Позже, обмениваясь впечатлениями в автобусе, я с завистью смотрел на Дашу – она еще умудрилась прогуляться по некоторым знаковым парижским кладбищам, а я кроме гордой и прекрасной Далиды ничего больше не видел.
5. Прага
Сказочный город на берегу Влтавы каждым закоулком рассказывает историю или напевает песню. Критикуя мещанское фотографирование себя на фоне памятников, я все же не удержался и сфотографировался с великим Антонином Дворжаком. Другой великий чешский композитор, идейный вдохновитель того же Дворжака и многих других более поздних создателей национальной чешской культуры, Бедржих Сметана написал в свое время цикл «Моя Родина», одной из его известных частей является симфоническая поэма «Влтава». После вступления деревянных духовых на фоне пиццикато струнных, вдруг, как пролившееся молоко, выливается наружу свободная неспешная кантилена на фоне неспокойного арпеджио второго плана, словно легкий катер колышется над неспокойной рябью волн. Но что-то вдруг защемило в душе, и тогда меня осенило, что я точно слышал эту мелодию где-то совершенно в другом месте. Я потом еще долго не мог успокоиться от мысли, что этот бесхитростный напев как нельзя точно выражает мои внутренние целеустремления: еврейская по происхождению душа нашла себя и расцвела исключительно в славянской культуре.
Сомнений быть не могло – на мотив старинной песенки Ла Мантована была написана не только «Влтава» Дворжака. Мой соотечественник, родом из Золочева (ныне — город в Львовской области – прим. автора), поэт Нафтали Герц Имбер также на нее написал текст для известного гимна «Атиква» («Надежда»), впоследствии ставшего национальным гимном Государства Израиль.
Органичными, поэтому, звучат слова выдающегося русского композитора Михаила Ивановича Глинки: «Музыку создает народ. А мы ее только аранжируем».

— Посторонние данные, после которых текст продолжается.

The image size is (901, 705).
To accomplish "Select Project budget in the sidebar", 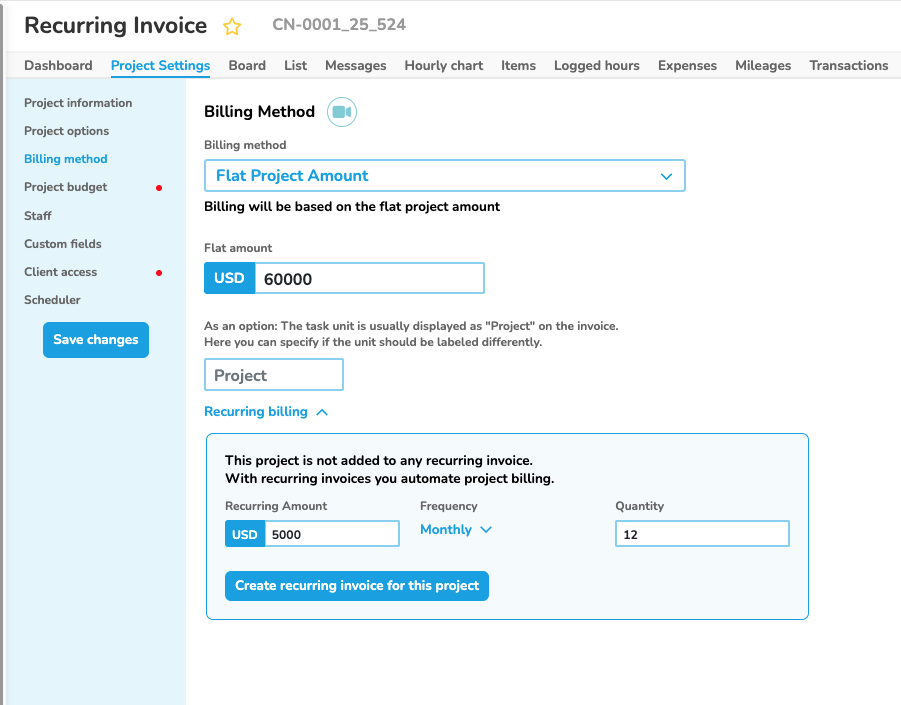I will tap(66, 187).
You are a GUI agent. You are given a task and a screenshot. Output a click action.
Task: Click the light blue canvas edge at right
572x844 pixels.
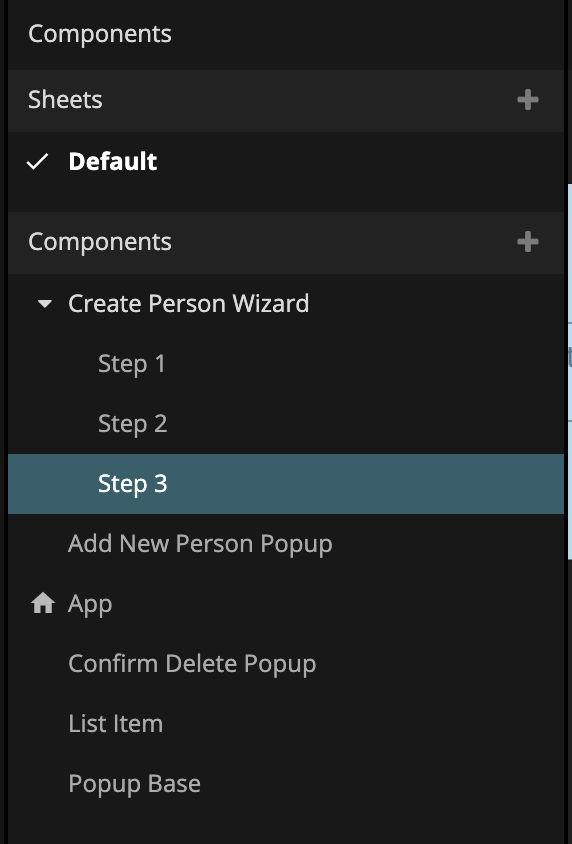coord(569,371)
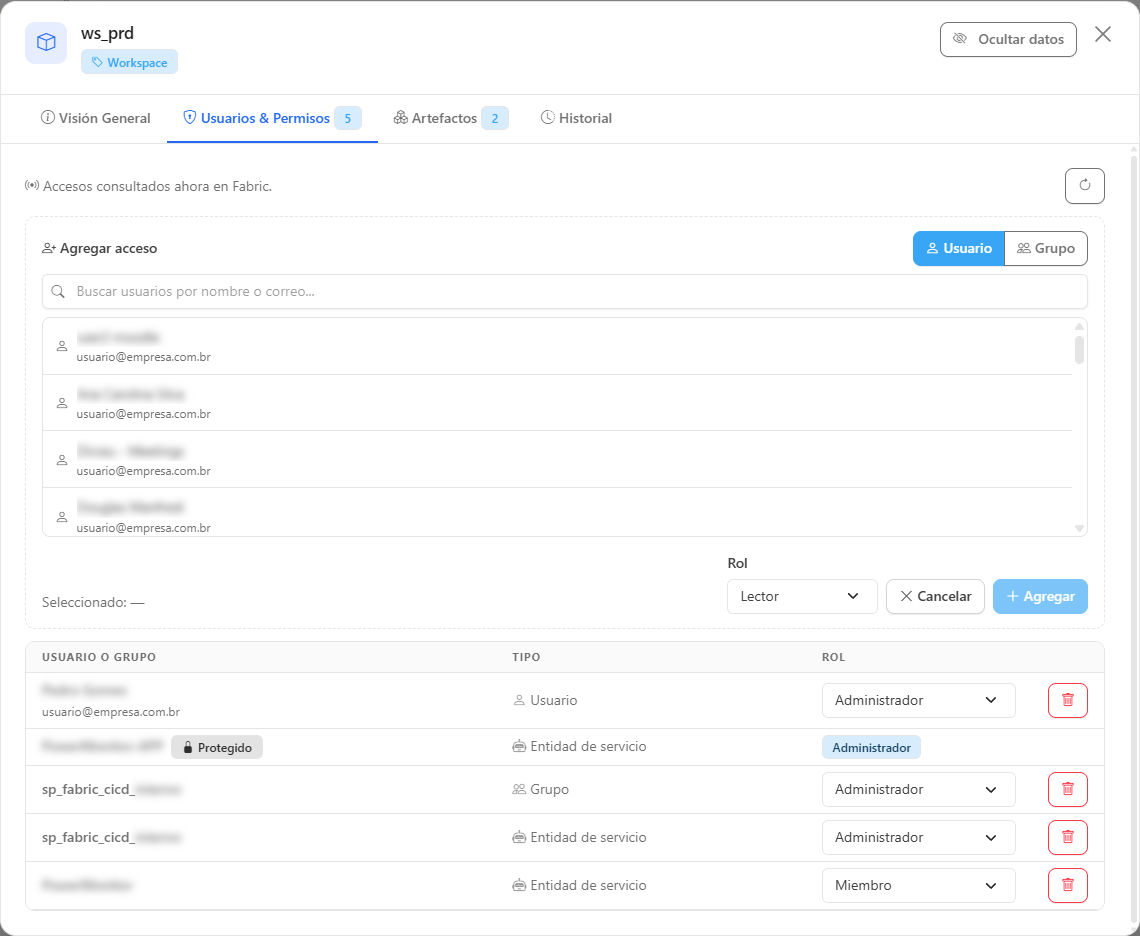The width and height of the screenshot is (1140, 936).
Task: Remove the sp_fabric_cicd Grupo row via trash
Action: (x=1067, y=789)
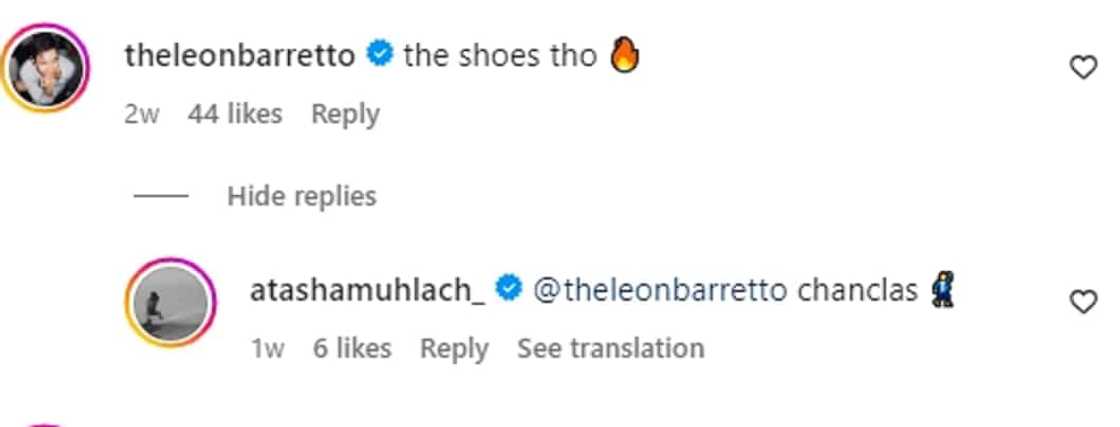Screen dimensions: 1120x427
Task: Click the fire emoji in the comment
Action: coord(623,56)
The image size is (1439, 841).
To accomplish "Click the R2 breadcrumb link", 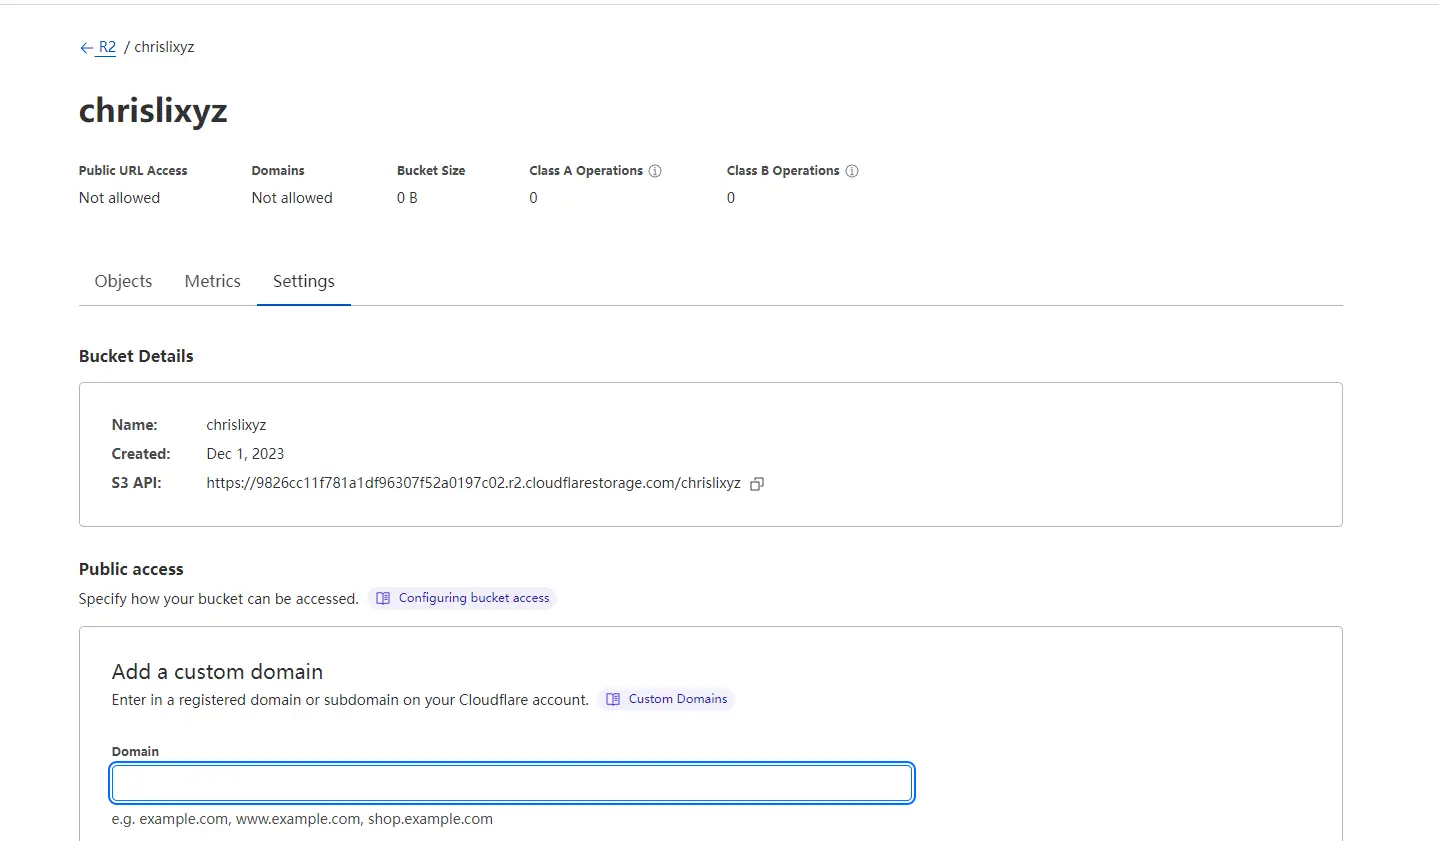I will click(105, 46).
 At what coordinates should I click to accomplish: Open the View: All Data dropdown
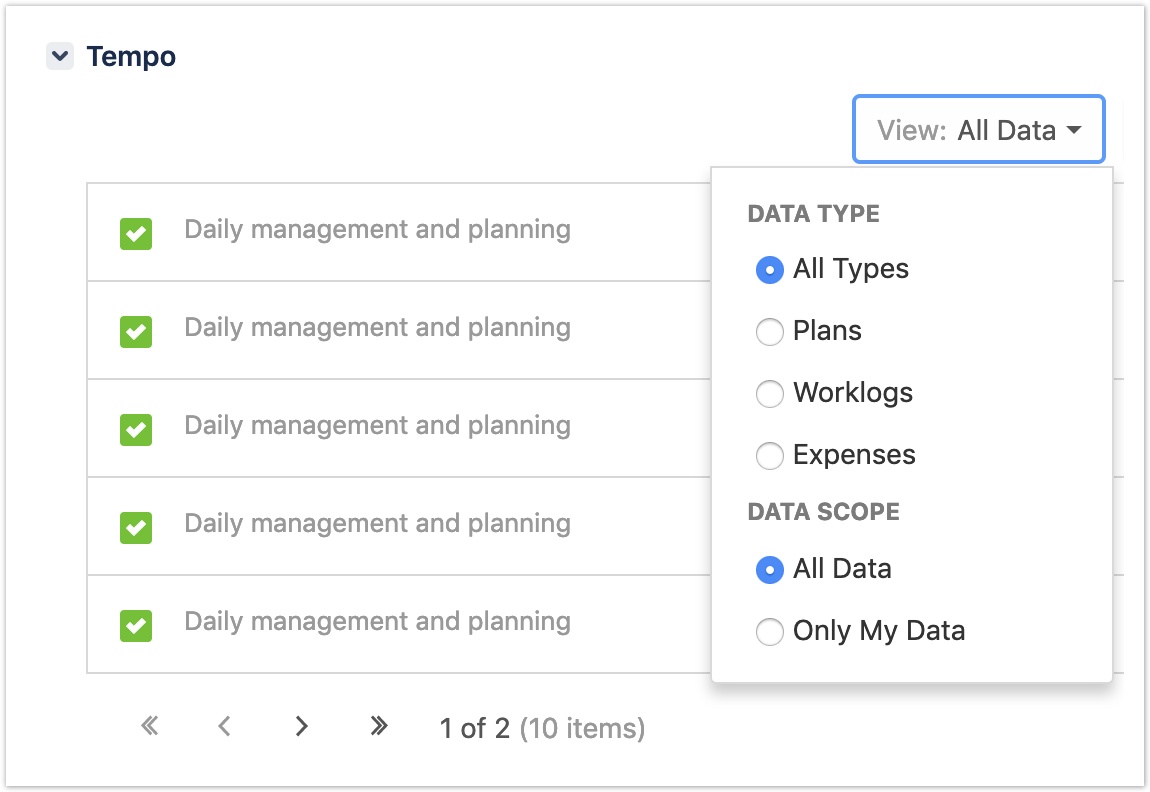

Не удивительно, что в Праге так много еврейских памяток: еврейская ратуша, старо-новая синагога, Пинкасова, Майзелова, Клаусова синагоги, еврейское кладбище в центре города, в районе Йозефов. (Насколько я смог разобрать по-чешски, вход на это кладбище разрешен всего несколько дней в месяц). С десятого века евреи жили у подножия Градчан, прочно утвердив Прагу, как город «трех народов». От главенствующего здесь из политико-экономических соображений немецкого языка произошел производный идиш, — и такая схема просуществовала вплоть до начала XX века.
Сегодня здесь все торговцы говорят по-русски, по булыжной мостовой разъезжают респектабельные кабриолеты выпуска 1910-20-хх годов, а на каждом углу вам отрежут кусочек жареного вепрева колена.
Над Карловым мостом в средневековой башне расположен музей алхимии, а в королевском дворце хранятся лыковые башмаки и сума, принадлежавшие легендарному пахарю Пржемыслу, первому чешскому князю, и короли поздних династий всегда должны были помнить о простом происхождении их далекого предка.
Эпилог.
Так прошла у нас Страстная неделя. В Европе, крашенной на неделю раньше…
И я вспоминаю то трепетное чувство, когда в солнечную, чуть холодную раннюю рань Светлого Христова Воскресения, наш автобус оставил позади колючую проволоку со звездами на голубых щитах, и мы впервые услышали на нашем родном языке: «Христос Воскресе!» Хотелось зажмуриться – и маленькие приземистые хатенки – чистенькие и побеленные, несущиеся по обе стороны от автобуса, как бы вторили: «Воистину Воскресе!» И не было больше замков, аккуратно расчерченных полей, — нас уносило все дальше вглубь этой родной, близкой-близкой земли, и каждый знал, что еще немного, и он приедет домой.
P.S. Представленные здесь фотографии — только маленькая часть отснятого материала, по которому планируется выпустить четыре полноценных фотофильма — по одному на каждую европейскую столицу. Фильмы будут опубликованы на моей странице Ютуба.